[Data entries]
◆ ◆ ◆ ◆ ◆
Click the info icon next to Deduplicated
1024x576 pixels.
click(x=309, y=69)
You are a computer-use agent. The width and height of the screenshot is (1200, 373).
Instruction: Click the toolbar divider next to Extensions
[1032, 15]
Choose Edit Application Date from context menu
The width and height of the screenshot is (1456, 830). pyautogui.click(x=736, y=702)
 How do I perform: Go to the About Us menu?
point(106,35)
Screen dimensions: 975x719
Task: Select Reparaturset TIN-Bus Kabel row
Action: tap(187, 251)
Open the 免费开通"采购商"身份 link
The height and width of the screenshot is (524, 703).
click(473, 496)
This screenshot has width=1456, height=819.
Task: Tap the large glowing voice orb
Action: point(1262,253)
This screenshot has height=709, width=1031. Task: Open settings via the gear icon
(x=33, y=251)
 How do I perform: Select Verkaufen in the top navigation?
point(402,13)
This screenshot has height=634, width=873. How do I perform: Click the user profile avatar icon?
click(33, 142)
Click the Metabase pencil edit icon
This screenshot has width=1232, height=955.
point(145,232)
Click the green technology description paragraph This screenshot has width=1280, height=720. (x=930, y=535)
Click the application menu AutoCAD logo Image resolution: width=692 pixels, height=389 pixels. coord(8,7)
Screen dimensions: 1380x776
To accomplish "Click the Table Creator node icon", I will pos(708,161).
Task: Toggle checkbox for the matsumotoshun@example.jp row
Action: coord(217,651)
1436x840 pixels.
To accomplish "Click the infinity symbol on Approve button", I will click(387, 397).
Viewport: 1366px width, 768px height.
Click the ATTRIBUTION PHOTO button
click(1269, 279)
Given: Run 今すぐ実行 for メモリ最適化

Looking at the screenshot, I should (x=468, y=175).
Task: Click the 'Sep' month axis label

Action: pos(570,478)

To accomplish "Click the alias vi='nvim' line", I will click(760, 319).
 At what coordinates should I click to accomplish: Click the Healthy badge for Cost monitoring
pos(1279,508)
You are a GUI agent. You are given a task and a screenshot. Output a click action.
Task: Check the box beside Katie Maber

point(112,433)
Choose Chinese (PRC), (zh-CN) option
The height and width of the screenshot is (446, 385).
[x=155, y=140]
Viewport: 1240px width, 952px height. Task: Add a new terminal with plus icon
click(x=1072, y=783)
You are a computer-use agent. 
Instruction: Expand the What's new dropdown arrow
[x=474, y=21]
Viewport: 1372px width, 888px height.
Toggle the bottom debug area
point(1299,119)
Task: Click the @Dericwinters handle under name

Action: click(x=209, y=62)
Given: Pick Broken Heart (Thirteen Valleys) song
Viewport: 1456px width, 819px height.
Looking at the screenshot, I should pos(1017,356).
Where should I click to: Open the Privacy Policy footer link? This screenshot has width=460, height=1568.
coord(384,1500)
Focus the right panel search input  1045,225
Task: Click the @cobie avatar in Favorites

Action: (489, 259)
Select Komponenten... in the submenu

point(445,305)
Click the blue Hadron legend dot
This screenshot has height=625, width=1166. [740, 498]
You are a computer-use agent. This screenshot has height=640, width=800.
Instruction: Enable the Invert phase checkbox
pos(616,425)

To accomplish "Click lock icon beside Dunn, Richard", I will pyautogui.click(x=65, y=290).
◆ ◆ ◆ ◆ ◆
| What the exercise asks |
Please pull out every line of the data above that contains the string "Select", and copy each one in full. Letter case counts when matching.

| Result of the task |
Task: Select Reparaturset TIN-Bus Kabel row
 How do I perform: Select Verkaufen in the top navigation?
Select Komponenten... in the submenu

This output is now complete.